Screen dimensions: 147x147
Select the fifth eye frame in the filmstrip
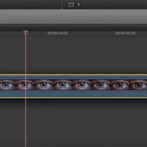pos(82,85)
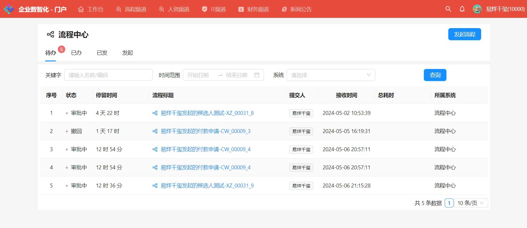Click the home icon beside 工作台
This screenshot has width=527, height=228.
(81, 9)
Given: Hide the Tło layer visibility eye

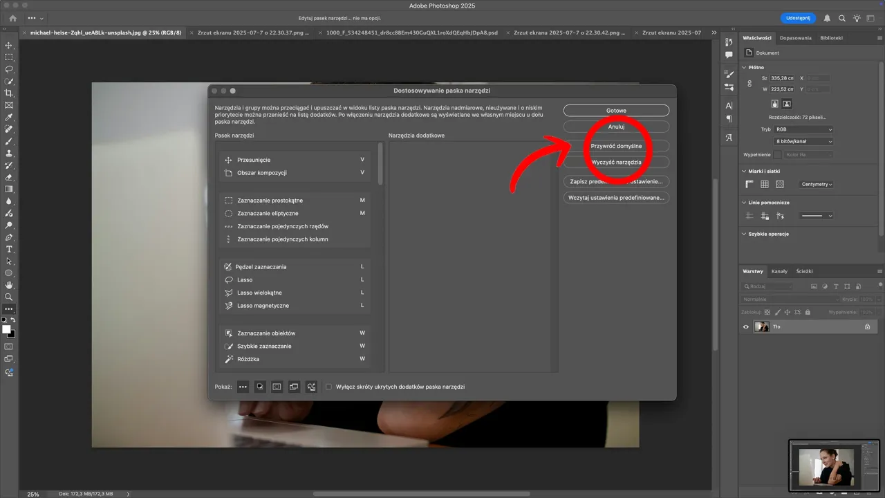Looking at the screenshot, I should click(745, 326).
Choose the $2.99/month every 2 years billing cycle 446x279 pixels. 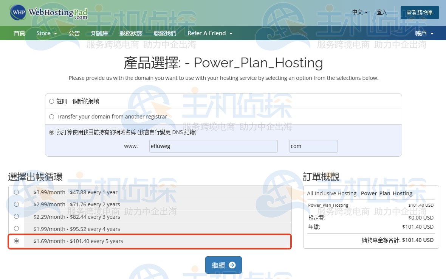pos(16,205)
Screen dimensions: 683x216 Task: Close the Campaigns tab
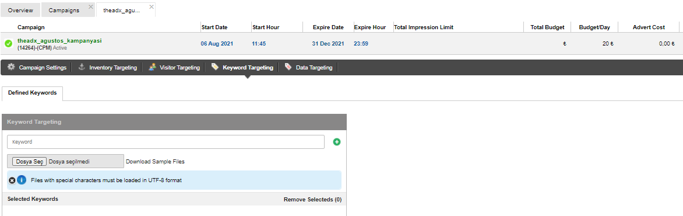pos(90,7)
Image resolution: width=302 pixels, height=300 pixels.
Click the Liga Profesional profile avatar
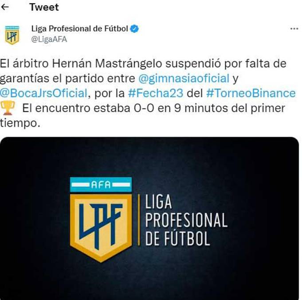[12, 35]
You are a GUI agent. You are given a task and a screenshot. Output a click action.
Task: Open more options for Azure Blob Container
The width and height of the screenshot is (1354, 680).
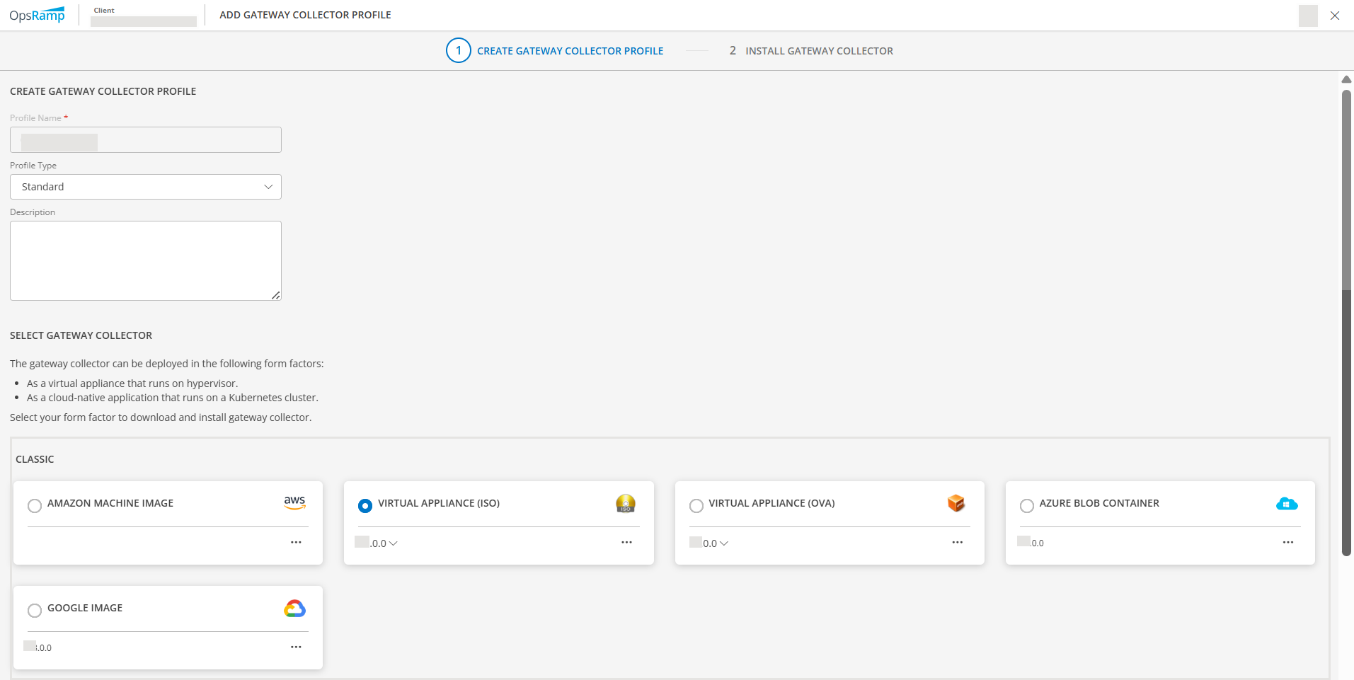click(x=1287, y=543)
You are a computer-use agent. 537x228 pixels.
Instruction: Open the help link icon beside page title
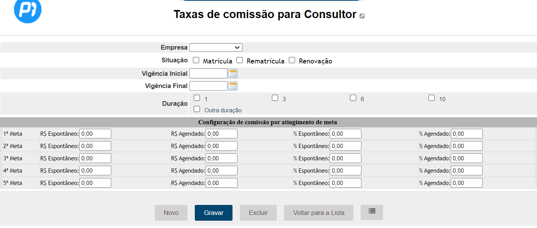(x=362, y=16)
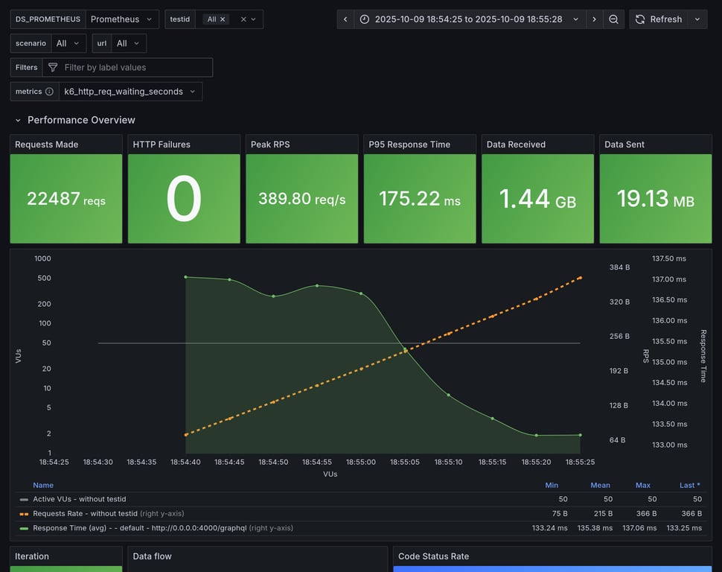Click the zoom out time range icon
Image resolution: width=722 pixels, height=572 pixels.
pos(613,19)
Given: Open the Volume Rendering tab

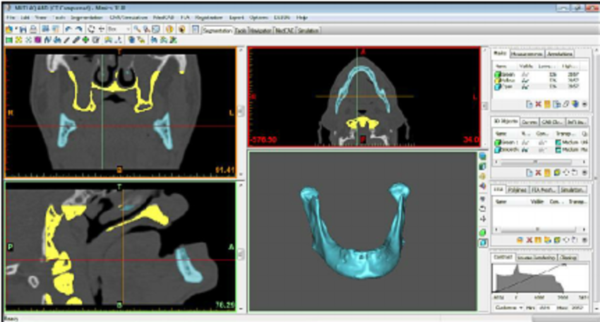Looking at the screenshot, I should (x=536, y=258).
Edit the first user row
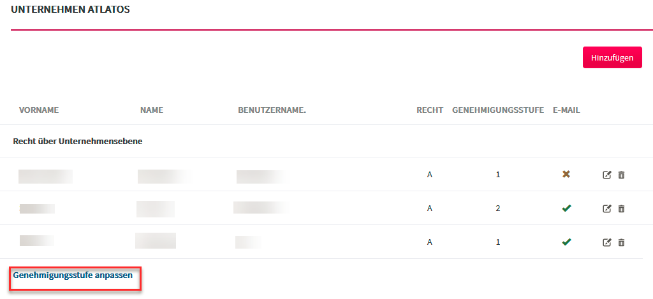 [607, 175]
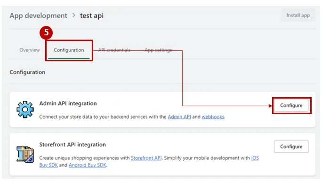
Task: Switch to the Configuration tab
Action: click(x=69, y=50)
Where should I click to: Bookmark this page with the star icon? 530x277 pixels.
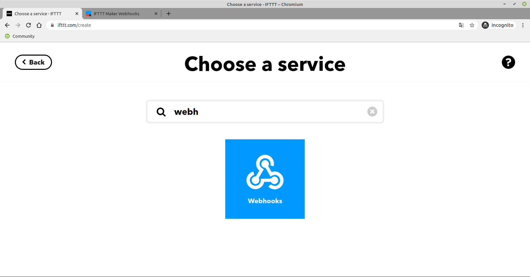pyautogui.click(x=472, y=25)
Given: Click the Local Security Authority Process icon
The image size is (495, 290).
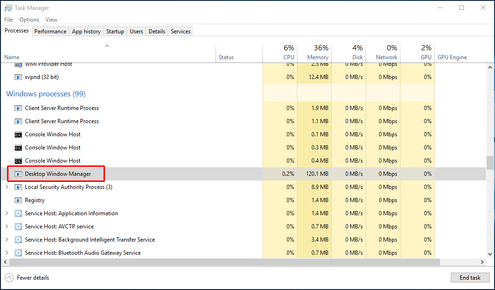Looking at the screenshot, I should pos(18,187).
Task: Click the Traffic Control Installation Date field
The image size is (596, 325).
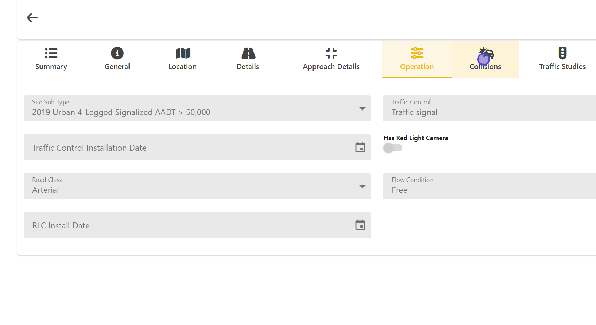Action: [x=189, y=148]
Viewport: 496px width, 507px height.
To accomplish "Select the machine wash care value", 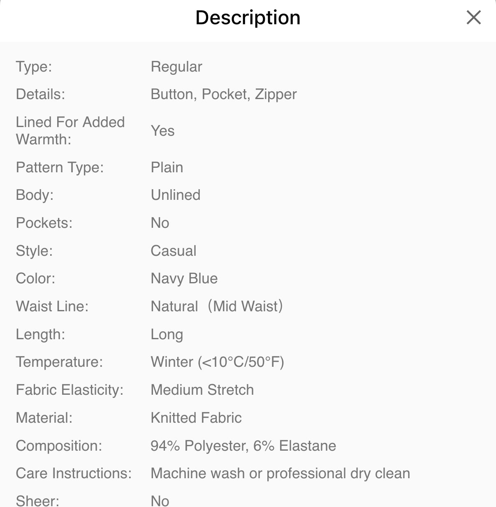I will coord(280,473).
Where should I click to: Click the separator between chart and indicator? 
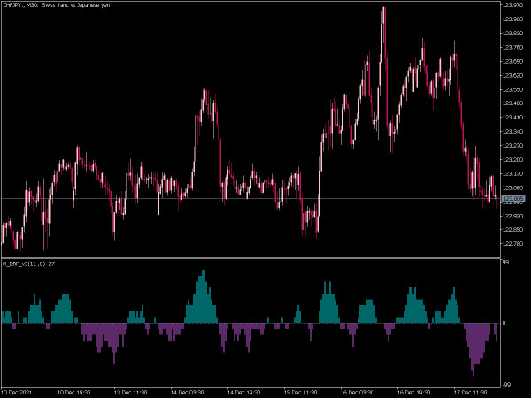click(x=248, y=258)
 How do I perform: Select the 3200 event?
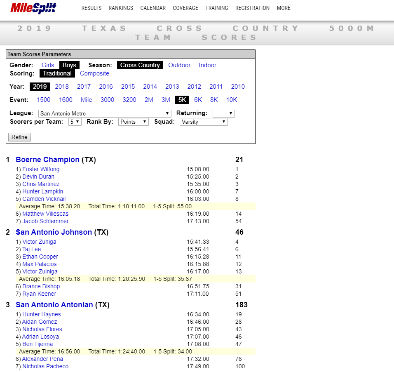(128, 99)
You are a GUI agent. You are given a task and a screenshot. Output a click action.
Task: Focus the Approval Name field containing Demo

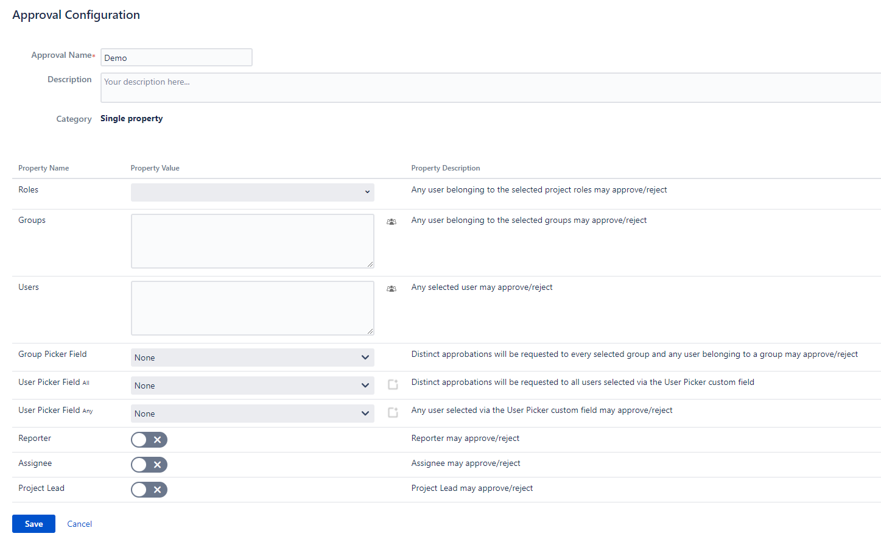coord(176,58)
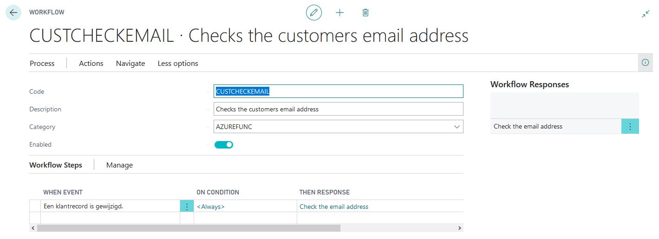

EXERCISE OBJECTIVE | An exact copy is needed of the lines running from the one with "How do I perform: Select the 3200 event?" through the end of the data above, and of those lines only, without pictures.

ANSWER SPACE |
 How do I perform: Select the 3200 event?
(128, 99)
You are a GUI agent. You are given a task and a screenshot. Output a click action.
Task: Focus the Approval Name field containing Demo

coord(176,58)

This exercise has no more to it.